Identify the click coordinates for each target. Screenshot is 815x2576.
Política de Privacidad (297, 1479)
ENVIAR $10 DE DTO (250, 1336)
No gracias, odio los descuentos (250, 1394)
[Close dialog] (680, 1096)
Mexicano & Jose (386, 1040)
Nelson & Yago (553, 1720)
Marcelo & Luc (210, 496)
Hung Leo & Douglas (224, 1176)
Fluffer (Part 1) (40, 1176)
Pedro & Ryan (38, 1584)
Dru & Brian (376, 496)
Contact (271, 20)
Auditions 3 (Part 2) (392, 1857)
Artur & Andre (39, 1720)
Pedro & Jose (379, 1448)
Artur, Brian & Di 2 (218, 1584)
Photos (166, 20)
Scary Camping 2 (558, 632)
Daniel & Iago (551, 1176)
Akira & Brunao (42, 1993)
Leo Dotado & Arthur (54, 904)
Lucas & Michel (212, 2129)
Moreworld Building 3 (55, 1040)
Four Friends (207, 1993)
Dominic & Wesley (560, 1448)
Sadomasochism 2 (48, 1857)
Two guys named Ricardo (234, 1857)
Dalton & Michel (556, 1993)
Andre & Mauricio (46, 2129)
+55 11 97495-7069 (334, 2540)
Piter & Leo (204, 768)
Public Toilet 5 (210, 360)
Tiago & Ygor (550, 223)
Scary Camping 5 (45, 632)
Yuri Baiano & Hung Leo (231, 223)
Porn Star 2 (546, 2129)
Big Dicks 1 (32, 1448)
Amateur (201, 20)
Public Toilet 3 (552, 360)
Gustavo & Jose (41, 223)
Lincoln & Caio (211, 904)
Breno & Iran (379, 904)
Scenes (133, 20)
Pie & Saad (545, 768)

****************************************

### Your instructions
Copy out each entry above with no deviation.

### Solution for this exercise
Identify the click coordinates for each target. Screenshot is 815x2576.
Política de Privacidad (297, 1479)
ENVIAR $10 DE DTO (250, 1336)
No gracias, odio los descuentos (250, 1394)
[Close dialog] (680, 1096)
Mexicano & Jose (386, 1040)
Nelson & Yago (553, 1720)
Marcelo & Luc (210, 496)
Hung Leo & Douglas (224, 1176)
Fluffer (Part 1) (40, 1176)
Pedro & Ryan (38, 1584)
Dru & Brian (376, 496)
Contact (271, 20)
Auditions 3 (Part 2) (392, 1857)
Artur & Andre (39, 1720)
Pedro & Jose (379, 1448)
Artur, Brian & Di 2 (218, 1584)
Photos (166, 20)
Scary Camping 2 (558, 632)
Daniel & Iago (551, 1176)
Akira & Brunao (42, 1993)
Leo Dotado & Arthur (54, 904)
Lucas & Michel (212, 2129)
Moreworld Building 3 (55, 1040)
Four Friends (207, 1993)
Dominic & Wesley (560, 1448)
Sadomasochism 2 (48, 1857)
Two guys named Ricardo (234, 1857)
Dalton & Michel (556, 1993)
Andre & Mauricio (46, 2129)
+55 11 97495-7069 (334, 2540)
Piter & Leo (204, 768)
Public Toilet 5 (210, 360)
Tiago & Ygor (550, 223)
Scary Camping 5 (45, 632)
Yuri Baiano & Hung Leo (231, 223)
Porn Star 2 (546, 2129)
Big Dicks 1 (32, 1448)
Amateur (201, 20)
Public Toilet 3 (552, 360)
Gustavo & Jose (41, 223)
Lincoln & Caio (211, 904)
Breno & Iran (379, 904)
Scenes (133, 20)
Pie & Saad (545, 768)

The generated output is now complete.